Nothing
### Terrence D. Jorgensen
### Last updated: 12 March 2025
### runMI creates OLDlavaan.mi object, inherits from lavaanList class
### DEPRECATED: 16 June 2024
### supplanted by lavaan.mi package
## -------------
## Main function
## -------------
##' Fit a lavaan Model to Multiple Imputed Data Sets
##'
##' This function fits a lavaan model to a list of imputed data sets, and can
##' also implement multiple imputation for a single `data.frame` with
##' missing observations, using either the Amelia package or the mice package.
##'
##'
##' @aliases runMI-deprecated lavaan.mi-deprecated cfa.mi-deprecated sem.mi-deprecated growth.mi-deprecated
##' @importFrom lavaan lavInspect parTable
##' @importFrom methods getMethod
##'
##' @param model The analysis model can be specified using
##' [lavaan::model.syntax()] or a [lavaan::parTable()]
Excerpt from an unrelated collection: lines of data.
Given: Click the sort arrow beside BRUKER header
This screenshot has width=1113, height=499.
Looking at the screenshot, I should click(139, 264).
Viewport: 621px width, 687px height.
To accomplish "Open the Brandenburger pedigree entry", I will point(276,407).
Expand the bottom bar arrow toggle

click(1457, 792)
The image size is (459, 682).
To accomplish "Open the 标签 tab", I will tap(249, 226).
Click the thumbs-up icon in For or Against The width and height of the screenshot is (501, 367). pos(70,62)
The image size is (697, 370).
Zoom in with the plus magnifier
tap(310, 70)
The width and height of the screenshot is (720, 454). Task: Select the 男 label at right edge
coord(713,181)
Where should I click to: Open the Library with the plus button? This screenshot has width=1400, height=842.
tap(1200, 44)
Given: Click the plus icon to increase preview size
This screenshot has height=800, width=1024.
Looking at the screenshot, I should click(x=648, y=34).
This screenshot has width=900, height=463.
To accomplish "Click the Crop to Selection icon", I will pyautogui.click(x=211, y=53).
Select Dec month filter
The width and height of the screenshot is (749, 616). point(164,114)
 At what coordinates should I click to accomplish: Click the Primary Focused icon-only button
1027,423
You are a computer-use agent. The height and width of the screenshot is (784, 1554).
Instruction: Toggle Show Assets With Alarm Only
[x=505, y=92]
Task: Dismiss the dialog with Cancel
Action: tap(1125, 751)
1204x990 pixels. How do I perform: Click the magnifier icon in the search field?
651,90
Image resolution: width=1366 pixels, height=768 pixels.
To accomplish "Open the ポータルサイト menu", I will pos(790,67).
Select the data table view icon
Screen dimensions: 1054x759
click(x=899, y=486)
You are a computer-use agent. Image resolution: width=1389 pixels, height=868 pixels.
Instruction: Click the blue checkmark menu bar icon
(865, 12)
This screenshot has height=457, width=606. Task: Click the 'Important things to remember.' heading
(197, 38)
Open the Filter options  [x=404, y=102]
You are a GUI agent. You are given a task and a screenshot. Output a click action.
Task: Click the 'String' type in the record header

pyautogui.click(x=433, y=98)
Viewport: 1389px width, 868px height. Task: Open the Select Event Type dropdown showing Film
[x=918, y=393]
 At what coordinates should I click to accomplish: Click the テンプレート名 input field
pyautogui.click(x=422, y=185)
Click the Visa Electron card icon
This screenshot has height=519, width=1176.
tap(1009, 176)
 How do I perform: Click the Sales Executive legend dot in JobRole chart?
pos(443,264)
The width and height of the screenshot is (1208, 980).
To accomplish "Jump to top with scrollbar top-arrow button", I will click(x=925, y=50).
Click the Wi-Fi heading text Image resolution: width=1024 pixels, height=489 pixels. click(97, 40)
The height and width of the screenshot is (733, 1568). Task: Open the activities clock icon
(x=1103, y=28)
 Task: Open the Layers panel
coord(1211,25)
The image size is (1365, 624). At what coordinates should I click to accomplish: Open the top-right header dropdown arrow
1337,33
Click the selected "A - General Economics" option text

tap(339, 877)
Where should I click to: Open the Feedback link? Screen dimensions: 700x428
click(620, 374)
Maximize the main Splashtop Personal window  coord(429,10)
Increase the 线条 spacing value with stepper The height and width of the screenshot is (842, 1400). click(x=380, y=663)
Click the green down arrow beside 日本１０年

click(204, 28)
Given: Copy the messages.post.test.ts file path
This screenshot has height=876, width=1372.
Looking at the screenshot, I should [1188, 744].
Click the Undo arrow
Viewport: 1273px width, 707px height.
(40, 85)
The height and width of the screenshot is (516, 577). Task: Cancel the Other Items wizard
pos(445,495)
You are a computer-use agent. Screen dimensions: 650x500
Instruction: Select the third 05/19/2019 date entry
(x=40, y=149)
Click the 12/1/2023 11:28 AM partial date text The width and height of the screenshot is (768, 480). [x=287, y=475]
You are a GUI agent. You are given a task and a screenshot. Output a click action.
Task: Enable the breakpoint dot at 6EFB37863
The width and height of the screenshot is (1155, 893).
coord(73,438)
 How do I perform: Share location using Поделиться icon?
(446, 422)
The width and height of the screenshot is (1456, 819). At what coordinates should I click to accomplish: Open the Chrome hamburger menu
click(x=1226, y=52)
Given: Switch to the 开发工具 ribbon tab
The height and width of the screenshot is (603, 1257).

##' @param data A `data.frame` with missing observations, or a `list`
##' of imputed data sets (if data are imputed already). If `runMI()` has
##' already been called, then imputed data sets are stored in the
##' `@@DataList` slot, so `data=` can also be an `OLDlavaan.mi` object
##' from which the same imputed data will be used for additional analyses.
##' @param fun `character`. Name of a specific lavaan function used to fit
##' `model=` to `data=` (i.e., `"lavaan"`, `"cfa"`, `"sem"`, or `"growth"`).
##' Only required for `runMI()`.
##' @param \dots additional arguments to pass to [lavaan::lavaan()] or
##' [lavaan::lavaanList()]. See also [lavaan::lavOptions()].
##' Note that `lavaanList` provides parallel computing options, as well as
##' a `FUN` argument so the user can extract custom output after the model
##' is fitted to each imputed data set (see **Examples**). TIP: If a
##' custom `FUN` is used *and* `parallel = "snow"` is requested,
##' the user-supplied function should explicitly call `library` or use
##' \code{\link[base]{::}} for any functions not part of the base distribution.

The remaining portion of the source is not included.